How China’s “Bat Woman” Hunted Down Viruses from SARS to the New Coronavirus –Wuhan-based virologist Shi Zhengli has identified dozens of deadly SARS-like viruses in bat caves, and she warns there are more out there, reports Jane Qiu for Scientific American.
“They Are Already Here” — In her new book “They Are Already Here: UFO Culture and Why We See Saucers” , journalist Sarah Scoles explores the culture and history of people who believe in UFOs. The book begins here, she reports for Space.com, with her own experience of a total solar eclipse and a mysterious light in the sky, which set the stage for her reporting in the UFO community. You can read an interview with Scoles here.
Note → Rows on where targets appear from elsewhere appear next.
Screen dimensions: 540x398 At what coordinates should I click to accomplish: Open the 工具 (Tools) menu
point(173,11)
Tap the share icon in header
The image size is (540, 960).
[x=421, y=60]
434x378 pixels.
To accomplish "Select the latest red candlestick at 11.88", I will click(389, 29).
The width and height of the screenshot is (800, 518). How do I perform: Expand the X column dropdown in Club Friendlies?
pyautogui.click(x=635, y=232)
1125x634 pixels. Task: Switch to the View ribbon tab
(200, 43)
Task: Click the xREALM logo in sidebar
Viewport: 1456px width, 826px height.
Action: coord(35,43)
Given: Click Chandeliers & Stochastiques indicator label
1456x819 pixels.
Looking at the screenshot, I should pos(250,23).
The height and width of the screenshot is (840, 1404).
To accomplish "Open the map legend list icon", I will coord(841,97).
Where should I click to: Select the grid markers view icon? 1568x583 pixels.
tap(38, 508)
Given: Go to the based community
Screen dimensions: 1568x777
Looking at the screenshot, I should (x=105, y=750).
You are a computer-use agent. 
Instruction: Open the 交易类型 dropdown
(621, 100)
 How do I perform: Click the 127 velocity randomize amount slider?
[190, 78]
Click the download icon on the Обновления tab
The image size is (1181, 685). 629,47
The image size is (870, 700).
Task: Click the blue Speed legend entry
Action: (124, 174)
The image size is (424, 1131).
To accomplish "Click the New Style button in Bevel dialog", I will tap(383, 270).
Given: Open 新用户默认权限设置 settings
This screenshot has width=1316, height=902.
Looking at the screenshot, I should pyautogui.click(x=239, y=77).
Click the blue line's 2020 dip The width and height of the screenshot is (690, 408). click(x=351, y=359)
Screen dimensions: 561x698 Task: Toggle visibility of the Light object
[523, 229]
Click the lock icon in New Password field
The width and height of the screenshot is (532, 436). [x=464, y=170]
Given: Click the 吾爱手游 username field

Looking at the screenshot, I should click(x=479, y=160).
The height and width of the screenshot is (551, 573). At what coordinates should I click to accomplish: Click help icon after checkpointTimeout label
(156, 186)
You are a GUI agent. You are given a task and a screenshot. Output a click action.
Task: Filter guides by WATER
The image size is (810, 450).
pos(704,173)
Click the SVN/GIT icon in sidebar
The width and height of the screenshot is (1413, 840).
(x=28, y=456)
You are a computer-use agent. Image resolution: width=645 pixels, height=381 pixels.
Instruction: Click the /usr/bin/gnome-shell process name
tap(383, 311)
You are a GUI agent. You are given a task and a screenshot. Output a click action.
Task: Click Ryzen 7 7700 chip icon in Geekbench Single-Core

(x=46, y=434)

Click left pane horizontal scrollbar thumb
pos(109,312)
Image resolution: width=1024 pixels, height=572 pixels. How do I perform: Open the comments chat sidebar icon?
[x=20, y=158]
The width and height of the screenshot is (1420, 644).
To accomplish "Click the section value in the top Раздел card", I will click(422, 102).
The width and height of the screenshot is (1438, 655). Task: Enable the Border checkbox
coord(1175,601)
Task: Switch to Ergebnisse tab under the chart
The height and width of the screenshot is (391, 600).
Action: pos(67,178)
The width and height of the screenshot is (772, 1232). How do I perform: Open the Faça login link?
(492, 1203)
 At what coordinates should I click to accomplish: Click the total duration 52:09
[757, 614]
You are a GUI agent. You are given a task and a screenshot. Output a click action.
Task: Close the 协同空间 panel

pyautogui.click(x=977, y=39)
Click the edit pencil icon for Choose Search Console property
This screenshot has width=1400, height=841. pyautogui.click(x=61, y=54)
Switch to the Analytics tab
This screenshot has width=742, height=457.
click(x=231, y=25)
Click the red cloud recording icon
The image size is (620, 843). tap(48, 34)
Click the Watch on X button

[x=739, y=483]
Why the MOSAIC Expedition is So Vital to Climate Change Research — On a ship frozen in the Arctic, scientists have spent all winter to shed light on exactly how the world is changing, reports The Smithsonian. Because the Arctic plays such an important role in cooling the planet, MOSAiC’s goal is to understand how the ice, atmosphere and ocean are interacting in a warming Arctic, and how those dynamics affect climate around the globe.
Amazon Prime Will Falter During Coronavirus Crisis, Experts Say –Amazon Prime is a logistical nightmare during the best of times. Supply chain issues, increased demand, and the potential of a warehouse outbreak are putting pressure on the system, writes Lauren Kaori Gurley for Motherboard Vice. More than half of American households are Amazon Prime members, and, for better or worse, have come to rely on the service for many of their everyday needs.
True History Behind the Plot Against America –Philip Roth’s classic novel, newly adapted by HBO, envisions a world in which Charles Lindbergh wins the 1940 presidential election Seamlessly blending truth and imagination, The Plot Against America pits aviator Charles A. Lindbergh against incumbent Franklin Delano Roosevelt in the 1940 presidential election. Voters’ choice, argues the Spirit of St. Louis pilot and fervent “America Firster” in a trailer for the series, is not between Lindbergh and Roosevelt, but “between Lindbergh and war.”
New Earth Surveillance Tech Is About to Change Everything, Including Us –New high-resolution satellites, AIs, and data tools are going to let us study Earth, and ourselves, in greater detail than ever before. That’s going to come with “unthinkable” problems, writes Becky Becky Ferreira for Motherboartd Vice. “With the proliferation of satellite platforms, essentially this is something that’s almost become impossible to keep a handle on because there are so many new systems being launched and developed by so many different actors globally,” said Jonathan Chipman, director of Dartmouth College’s Citrin Family GIS/Applied Spatial Analysis Laboratory, in a call. “It’s just mind-boggling the amount of data that’s now being collected from low-Earth orbit.”
Mapping the Social Network of Coronavirus –To slow the virus, Alessandro Vespignani and other analysts are racing to model the behavior of its human host, writes Benedict Carey for The New York Times. “We call this ‘wartime,’” Dr. Vespignani said later in his office; he was seated, but his hands hadn’t stopped moving. “Before this, we were working on Ebola, and Zika, and when these things are spreading, you are working on the fly, you don’t stop. You are continually modeling networks.”